God doesn’t give up on physical bodies but redeems the dead, and this shapes how Christians think about life, death, justice, bodies, sin and righteousness.

In the first century, powerful men gathered against Jesus to attack his theology and understanding of how the world worked, just as Job’s friends did to him. In Luke 20, the priests and scribes, mostly belonging to the ideology of the Sadducees, were trying to undermine Jesus. First, they wanted to know by whose authority Jesus was preaching and teaching in the temple—in their domain (1-2). Jesus’ answers reinforced his popularity with the crowd while making the priests look silly. The scribes and priests didn’t dare to publicly arrest Jesus. Instead, they sought to draw him into rhetorical traps (19-20) to isolate him from his Jewish supporters. Their first attempt to ambush Jesus was to trap him into committing “treason” against the occupying Romans and, therefore, undercutting Jewish hopes for freedom. Jesus wisely found his way out of their trap.

The Sadducees’ next trap was also meant to peel off support for the preacher and miracle-worker from Galilee. This time, instead of tempting him with politics, they sought to ridicule Jesus’ religious convictions.

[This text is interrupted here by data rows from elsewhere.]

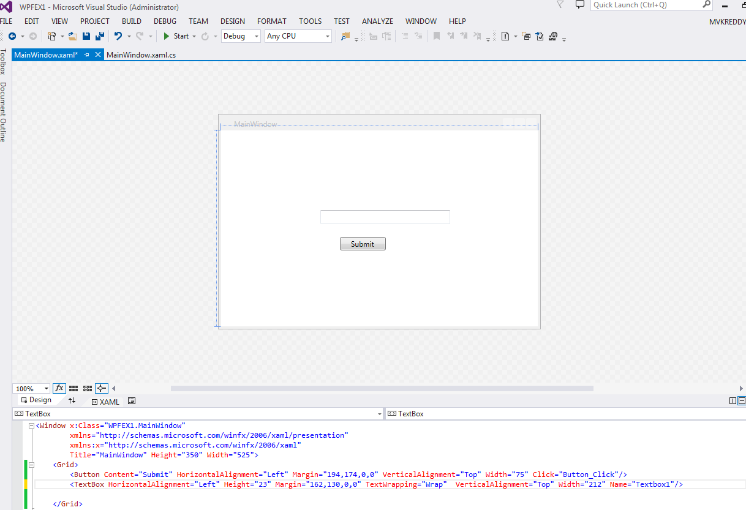Viewport: 746px width, 510px height.
Task: Toggle the Snapping Gridlines icon
Action: pyautogui.click(x=87, y=388)
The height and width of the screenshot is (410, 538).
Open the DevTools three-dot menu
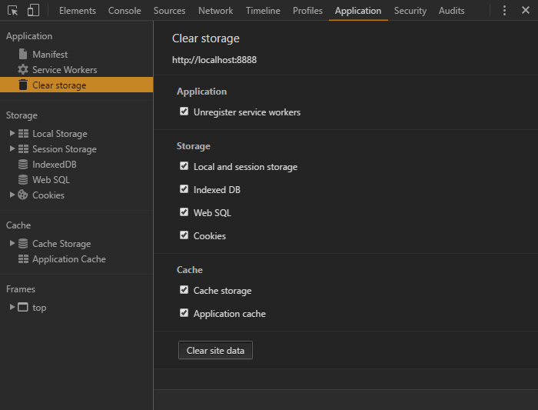504,11

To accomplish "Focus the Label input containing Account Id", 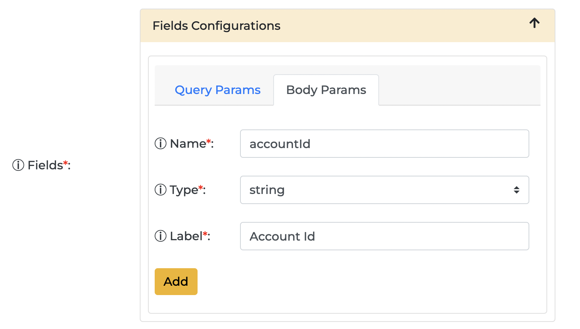I will (384, 236).
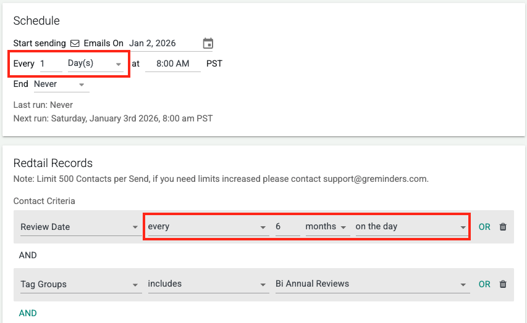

The Sadducees loved to mock the upstart Pharisees for the latter’s belief in the resurrection of the dead. On this occasion, they referenced a popular story from the book of Tobit (6:13-17) about a woman whose seven husbands had all died on their wedding nights before they could conceive children. Brothers at that time were obligated to marry their brother’s widow to raise up children to preserve the deceased’s name (Deuteronomy 25:5). The Sadducees then asked Jesus whose wife the woman would be in the resurrection. As he had done earlier, Jesus evaded their rhetorical trap by undermining the premise of the question. God will raise humans after death. But in the resurrection, people don’t marry and aren’t given in marriage (Luke 20:35).

Jesus went further in responding to those who mocked his promise of resurrection. Many passages in the Psalms, Job, Daniel and elsewhere can be interpreted to point to resurrection. Jesus focused on the books of Moses—the Sadducees’ favorites—to point out that they should have agreed with the Pharisees in hoping for the resurrection of the dead. Moses met the Lord as “the God of Abraham, the God of Isaac and the God of Jacob” (Exodus 3:6). Jesus told them that God wasn’t the analog of the Greek god Hades, as a lord of the dead. Instead, God is the God of the living (Luke 20:38). Even though Abraham, Isaac and Jacob died, God regarded them as already raised to life, even as we all await the general resurrection of all the dead.

Some teachers of the law, presumably Pharisees, loved Jesus’ answer (39). But others, the chief priests, for example, remained antagonistic to this interloper from Galilee and his ideas about the resurrection. Even in Jesus’ day—and certainly when Job was written—the idea of the resurrection was controversial. The same is true in our day, and the resurrection hope (that we share in some form with our Jewish and Muslim neighbors) is rejected and even mocked by others.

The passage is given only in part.